Philizot-header_noir

Camera obscura.
Le design graphique, entre construction sociale du champ visuel et construction visuelle du champ social

Conférence, article

Conférence à l’occasion de la journée d’études Design et politique, organisée par Gwenaëlle Bertrand et Maxime Favard, Université de Strasbourg, le 24 mars 2015.
Article publié dans Gwenaëlle Bertrand et Maxime Favard (dir.), Poïétiques du design – Conception et politique, L’Harmattan, Esthétiques série Ars, Paris, 2015.

 


Télécharger l’article au format PDF

 


Résumé

Ce texte met en rapport la métaphore du verre en cristal imaginée par Beatrice Warde dans les années 1930 et le film de John Carpenter, They Live (1988), pour interroger la dimension politique du design graphique. Il s’agit plus précisément d’aborder cette contradiction séminale propre à l’invention, à l’époque moderne, du design graphique comme dispositif de mise à distance du monde et des choses du monde, et simultanément, comme négation de cette mise à distance. Les effets politiques du design graphique sont alors moins à chercher dans les éclatantes manifestations de la propagande au XXe siècle, que dans la banalité de cet acte quotidien qui consiste à incorporer les conditions du voir au voir lui-même.

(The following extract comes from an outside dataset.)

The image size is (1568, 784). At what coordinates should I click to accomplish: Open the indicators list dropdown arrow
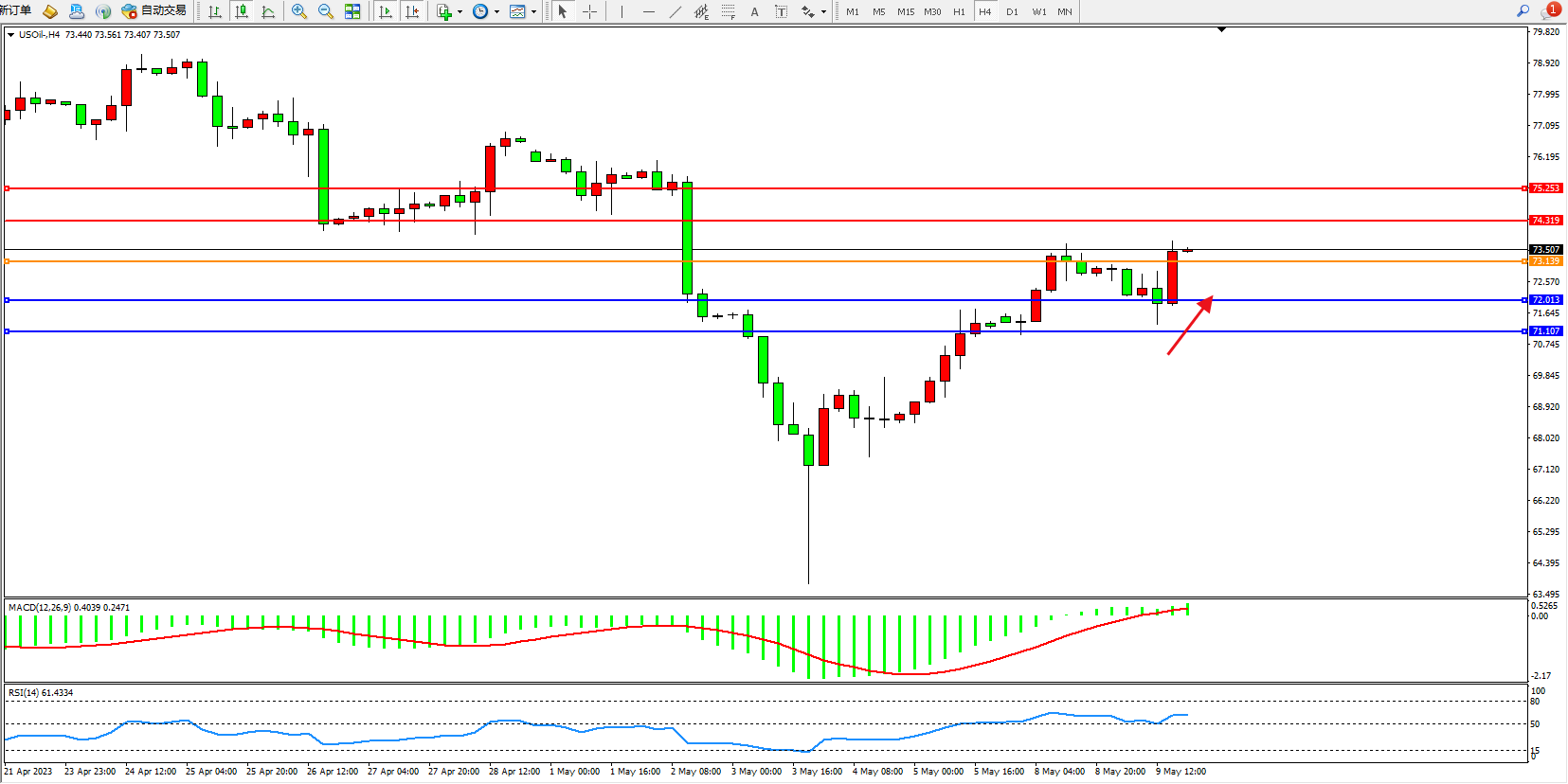pyautogui.click(x=460, y=12)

En faisant ainsi méconnaître l’arbitraire des catégories par lesquelles le sujet fait l’expérience de son environnement, le design graphique ne contribue-t-il pas à construire et à naturaliser les représentations sociales ? Il s’agit de s’interroger sur la singularité du regard hérité du mouvement moderne, afin de comprendre comment le design graphique est impliqué – pour reprendre l’expression de WJT Mitchell – dans la construction sociale du champ visuel comme dans la construction visuelle du champ social.